(Stored records)
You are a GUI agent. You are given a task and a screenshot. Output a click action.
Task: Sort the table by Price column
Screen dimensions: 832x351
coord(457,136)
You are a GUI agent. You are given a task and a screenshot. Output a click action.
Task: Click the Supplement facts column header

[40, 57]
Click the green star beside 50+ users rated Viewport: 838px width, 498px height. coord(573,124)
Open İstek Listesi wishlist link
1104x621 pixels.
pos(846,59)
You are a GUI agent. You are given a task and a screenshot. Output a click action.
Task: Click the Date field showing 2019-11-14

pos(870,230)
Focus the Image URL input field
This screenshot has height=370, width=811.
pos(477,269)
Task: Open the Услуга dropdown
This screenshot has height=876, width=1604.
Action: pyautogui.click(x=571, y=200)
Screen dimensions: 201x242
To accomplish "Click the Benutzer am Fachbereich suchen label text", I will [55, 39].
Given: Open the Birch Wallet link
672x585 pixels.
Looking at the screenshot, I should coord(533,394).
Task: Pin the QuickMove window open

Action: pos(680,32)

Problem to solve: Set the entries down again precisely as they were given.

Answer to this problem:
You are a GUI agent. You are given a task and a screenshot. Output a click action.
Task: Sort the table by Price column
Screen dimensions: 832x351
coord(457,136)
You are a GUI agent. You are given a task and a screenshot. Output a click action.
Task: Click the Supplement facts column header

[40, 57]
Click the green star beside 50+ users rated Viewport: 838px width, 498px height. coord(573,124)
Open İstek Listesi wishlist link
1104x621 pixels.
pos(846,59)
You are a GUI agent. You are given a task and a screenshot. Output a click action.
Task: Click the Date field showing 2019-11-14

pos(870,230)
Focus the Image URL input field
This screenshot has height=370, width=811.
pos(477,269)
Task: Open the Услуга dropdown
This screenshot has height=876, width=1604.
Action: pyautogui.click(x=571, y=200)
Screen dimensions: 201x242
To accomplish "Click the Benutzer am Fachbereich suchen label text", I will [55, 39].
Given: Open the Birch Wallet link
672x585 pixels.
Looking at the screenshot, I should coord(533,394).
Task: Pin the QuickMove window open

Action: pos(680,32)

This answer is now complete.